Task description => Go to the line containing "Viewport: 1330px width, 777px" in the records below and print it and every following line exactly, on through the line containing "Image resolution: width=1568 pixels, height=533", then stop.

++++++++

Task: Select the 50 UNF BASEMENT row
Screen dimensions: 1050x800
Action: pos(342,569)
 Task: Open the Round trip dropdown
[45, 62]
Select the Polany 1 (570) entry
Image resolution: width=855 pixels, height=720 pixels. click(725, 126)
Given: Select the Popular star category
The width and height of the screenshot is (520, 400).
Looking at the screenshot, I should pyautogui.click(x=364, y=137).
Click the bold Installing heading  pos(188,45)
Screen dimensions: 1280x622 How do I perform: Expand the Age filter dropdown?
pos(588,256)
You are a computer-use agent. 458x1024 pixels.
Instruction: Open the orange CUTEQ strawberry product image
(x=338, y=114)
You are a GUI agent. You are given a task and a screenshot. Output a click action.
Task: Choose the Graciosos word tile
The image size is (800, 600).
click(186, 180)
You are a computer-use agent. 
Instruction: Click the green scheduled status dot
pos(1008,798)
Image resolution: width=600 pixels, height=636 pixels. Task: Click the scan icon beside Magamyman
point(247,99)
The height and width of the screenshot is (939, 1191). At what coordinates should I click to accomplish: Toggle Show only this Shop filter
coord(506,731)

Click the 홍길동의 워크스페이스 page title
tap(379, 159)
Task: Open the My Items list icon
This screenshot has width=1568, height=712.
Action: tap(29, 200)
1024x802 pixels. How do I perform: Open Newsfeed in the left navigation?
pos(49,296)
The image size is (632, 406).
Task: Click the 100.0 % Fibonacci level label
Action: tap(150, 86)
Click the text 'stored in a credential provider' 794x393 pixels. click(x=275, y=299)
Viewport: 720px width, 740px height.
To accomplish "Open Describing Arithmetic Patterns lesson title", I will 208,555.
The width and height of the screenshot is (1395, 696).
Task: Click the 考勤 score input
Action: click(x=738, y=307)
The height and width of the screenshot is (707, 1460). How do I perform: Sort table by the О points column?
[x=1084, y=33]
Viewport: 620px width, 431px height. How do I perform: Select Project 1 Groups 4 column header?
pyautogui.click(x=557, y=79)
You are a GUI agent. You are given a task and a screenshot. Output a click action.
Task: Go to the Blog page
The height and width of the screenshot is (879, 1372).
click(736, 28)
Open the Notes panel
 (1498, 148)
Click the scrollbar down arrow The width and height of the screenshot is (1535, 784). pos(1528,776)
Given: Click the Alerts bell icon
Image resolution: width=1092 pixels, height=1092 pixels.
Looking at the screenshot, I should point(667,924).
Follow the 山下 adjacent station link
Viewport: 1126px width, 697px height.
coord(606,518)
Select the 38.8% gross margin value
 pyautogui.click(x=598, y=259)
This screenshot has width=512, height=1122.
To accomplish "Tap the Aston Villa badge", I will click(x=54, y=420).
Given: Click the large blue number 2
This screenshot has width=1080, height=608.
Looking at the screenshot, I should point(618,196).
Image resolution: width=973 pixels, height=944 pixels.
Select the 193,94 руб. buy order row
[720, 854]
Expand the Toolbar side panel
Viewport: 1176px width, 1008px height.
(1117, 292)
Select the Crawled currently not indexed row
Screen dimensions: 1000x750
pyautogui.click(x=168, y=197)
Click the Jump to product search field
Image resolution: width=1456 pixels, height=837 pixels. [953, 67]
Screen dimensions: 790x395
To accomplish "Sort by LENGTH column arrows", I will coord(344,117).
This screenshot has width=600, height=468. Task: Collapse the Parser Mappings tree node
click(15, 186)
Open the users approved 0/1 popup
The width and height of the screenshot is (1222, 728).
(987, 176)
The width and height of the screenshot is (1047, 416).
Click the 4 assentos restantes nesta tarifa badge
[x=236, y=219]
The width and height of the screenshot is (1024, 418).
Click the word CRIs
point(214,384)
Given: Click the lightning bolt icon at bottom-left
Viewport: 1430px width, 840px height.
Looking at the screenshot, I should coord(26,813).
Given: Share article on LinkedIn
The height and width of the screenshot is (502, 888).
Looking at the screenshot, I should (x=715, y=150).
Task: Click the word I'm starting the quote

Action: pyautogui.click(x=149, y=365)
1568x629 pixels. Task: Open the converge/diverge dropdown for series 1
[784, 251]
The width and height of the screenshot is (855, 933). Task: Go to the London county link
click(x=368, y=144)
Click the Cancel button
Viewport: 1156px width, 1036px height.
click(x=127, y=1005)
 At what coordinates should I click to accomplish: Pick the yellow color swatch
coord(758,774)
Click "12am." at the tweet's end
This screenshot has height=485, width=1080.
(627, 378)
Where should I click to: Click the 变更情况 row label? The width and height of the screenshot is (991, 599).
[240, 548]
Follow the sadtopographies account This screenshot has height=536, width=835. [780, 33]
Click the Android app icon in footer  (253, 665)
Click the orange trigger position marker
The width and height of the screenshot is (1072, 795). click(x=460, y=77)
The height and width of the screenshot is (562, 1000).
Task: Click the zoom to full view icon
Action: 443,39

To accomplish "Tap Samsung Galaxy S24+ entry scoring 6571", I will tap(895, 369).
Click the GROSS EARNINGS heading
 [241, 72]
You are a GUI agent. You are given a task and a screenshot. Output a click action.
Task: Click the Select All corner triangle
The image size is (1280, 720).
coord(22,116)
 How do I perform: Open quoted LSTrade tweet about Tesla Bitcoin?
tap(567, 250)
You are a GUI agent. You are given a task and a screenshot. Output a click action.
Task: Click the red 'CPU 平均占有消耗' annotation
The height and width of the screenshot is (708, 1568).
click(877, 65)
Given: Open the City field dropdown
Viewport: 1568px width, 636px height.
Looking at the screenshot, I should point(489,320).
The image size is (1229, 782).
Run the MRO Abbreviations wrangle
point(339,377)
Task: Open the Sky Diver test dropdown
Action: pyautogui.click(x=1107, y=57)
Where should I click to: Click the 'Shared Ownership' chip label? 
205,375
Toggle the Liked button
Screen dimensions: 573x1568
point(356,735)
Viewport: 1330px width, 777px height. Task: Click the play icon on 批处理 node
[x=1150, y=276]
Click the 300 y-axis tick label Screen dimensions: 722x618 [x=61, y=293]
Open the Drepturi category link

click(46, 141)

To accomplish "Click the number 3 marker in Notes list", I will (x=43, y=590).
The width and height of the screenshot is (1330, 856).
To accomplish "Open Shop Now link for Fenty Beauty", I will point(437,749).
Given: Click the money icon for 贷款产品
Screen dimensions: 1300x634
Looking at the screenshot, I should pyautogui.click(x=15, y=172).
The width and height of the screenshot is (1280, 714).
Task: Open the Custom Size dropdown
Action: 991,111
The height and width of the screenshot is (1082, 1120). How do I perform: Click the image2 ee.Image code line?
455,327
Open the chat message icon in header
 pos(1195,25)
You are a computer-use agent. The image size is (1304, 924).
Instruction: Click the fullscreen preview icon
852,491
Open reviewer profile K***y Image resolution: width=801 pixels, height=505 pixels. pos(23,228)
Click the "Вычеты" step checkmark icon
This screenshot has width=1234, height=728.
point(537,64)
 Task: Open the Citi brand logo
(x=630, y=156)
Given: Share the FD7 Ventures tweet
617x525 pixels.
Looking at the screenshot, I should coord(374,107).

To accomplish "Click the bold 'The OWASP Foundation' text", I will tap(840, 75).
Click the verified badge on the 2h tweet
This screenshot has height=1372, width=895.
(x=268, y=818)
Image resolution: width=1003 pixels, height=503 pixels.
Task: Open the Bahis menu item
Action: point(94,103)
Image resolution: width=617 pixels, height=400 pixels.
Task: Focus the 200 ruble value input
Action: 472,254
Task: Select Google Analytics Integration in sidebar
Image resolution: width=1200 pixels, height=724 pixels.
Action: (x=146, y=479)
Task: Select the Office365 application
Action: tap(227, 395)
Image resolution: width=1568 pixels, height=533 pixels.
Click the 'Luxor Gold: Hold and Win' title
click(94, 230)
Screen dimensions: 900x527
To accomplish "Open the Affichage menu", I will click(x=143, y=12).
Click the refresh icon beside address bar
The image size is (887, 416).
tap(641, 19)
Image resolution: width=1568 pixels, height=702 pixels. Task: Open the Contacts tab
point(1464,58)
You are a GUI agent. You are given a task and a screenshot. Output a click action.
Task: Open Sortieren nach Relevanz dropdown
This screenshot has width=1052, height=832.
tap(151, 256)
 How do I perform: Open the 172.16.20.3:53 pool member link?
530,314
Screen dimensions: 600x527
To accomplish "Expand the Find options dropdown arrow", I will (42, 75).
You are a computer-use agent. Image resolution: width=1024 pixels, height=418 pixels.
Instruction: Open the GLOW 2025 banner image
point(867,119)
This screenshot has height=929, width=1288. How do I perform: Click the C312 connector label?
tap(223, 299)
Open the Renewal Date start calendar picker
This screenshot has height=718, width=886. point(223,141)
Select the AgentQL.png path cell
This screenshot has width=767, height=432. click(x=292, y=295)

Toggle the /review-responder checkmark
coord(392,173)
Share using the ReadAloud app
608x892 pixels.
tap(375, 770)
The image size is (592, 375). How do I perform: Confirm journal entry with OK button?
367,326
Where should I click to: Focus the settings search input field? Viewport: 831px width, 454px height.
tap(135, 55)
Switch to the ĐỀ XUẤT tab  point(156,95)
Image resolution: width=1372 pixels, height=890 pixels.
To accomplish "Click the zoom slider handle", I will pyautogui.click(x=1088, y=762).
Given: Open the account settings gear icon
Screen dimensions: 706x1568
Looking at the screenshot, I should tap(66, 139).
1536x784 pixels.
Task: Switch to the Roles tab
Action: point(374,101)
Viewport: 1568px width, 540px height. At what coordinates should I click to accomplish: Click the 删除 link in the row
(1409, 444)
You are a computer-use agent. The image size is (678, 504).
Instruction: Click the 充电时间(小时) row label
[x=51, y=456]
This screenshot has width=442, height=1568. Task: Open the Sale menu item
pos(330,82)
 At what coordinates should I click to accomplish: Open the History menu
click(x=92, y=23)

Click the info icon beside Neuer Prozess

++++++++

Exercise result =>
Viewport: 1330px width, 777px height. Task: Click the play icon on 批处理 node
[x=1150, y=276]
Click the 300 y-axis tick label Screen dimensions: 722x618 [x=61, y=293]
Open the Drepturi category link

click(46, 141)

To accomplish "Click the number 3 marker in Notes list", I will (x=43, y=590).
The width and height of the screenshot is (1330, 856).
To accomplish "Open Shop Now link for Fenty Beauty", I will point(437,749).
Given: Click the money icon for 贷款产品
Screen dimensions: 1300x634
Looking at the screenshot, I should pyautogui.click(x=15, y=172).
The width and height of the screenshot is (1280, 714).
Task: Open the Custom Size dropdown
Action: 991,111
The height and width of the screenshot is (1082, 1120). How do I perform: Click the image2 ee.Image code line?
455,327
Open the chat message icon in header
 pos(1195,25)
You are a computer-use agent. The image size is (1304, 924).
Instruction: Click the fullscreen preview icon
852,491
Open reviewer profile K***y Image resolution: width=801 pixels, height=505 pixels. pos(23,228)
Click the "Вычеты" step checkmark icon
This screenshot has width=1234, height=728.
point(537,64)
 Task: Open the Citi brand logo
(x=630, y=156)
Given: Share the FD7 Ventures tweet
617x525 pixels.
Looking at the screenshot, I should coord(374,107).

To accomplish "Click the bold 'The OWASP Foundation' text", I will tap(840, 75).
Click the verified badge on the 2h tweet
This screenshot has height=1372, width=895.
(x=268, y=818)
Image resolution: width=1003 pixels, height=503 pixels.
Task: Open the Bahis menu item
Action: point(94,103)
Image resolution: width=617 pixels, height=400 pixels.
Task: Focus the 200 ruble value input
Action: 472,254
Task: Select Google Analytics Integration in sidebar
Image resolution: width=1200 pixels, height=724 pixels.
Action: (x=146, y=479)
Task: Select the Office365 application
Action: tap(227, 395)
Image resolution: width=1568 pixels, height=533 pixels.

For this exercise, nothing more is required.